__The problem__
Copy each record below exactly, please, and leave its pictures out.

─── Available data ───

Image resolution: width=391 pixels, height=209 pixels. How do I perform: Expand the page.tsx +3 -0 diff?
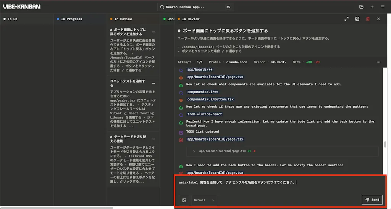point(194,151)
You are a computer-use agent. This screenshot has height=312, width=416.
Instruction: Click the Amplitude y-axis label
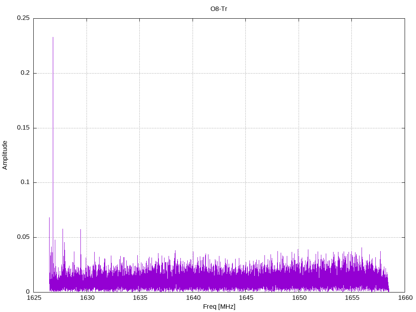5,155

───

__Response to this task__
Image resolution: width=391 pixels, height=209 pixels. How do I perform: Expand the page.tsx +3 -0 diff?
point(194,151)
You are a computer-use agent. This screenshot has height=312, width=416.
Instruction: Click the Amplitude y-axis label
5,155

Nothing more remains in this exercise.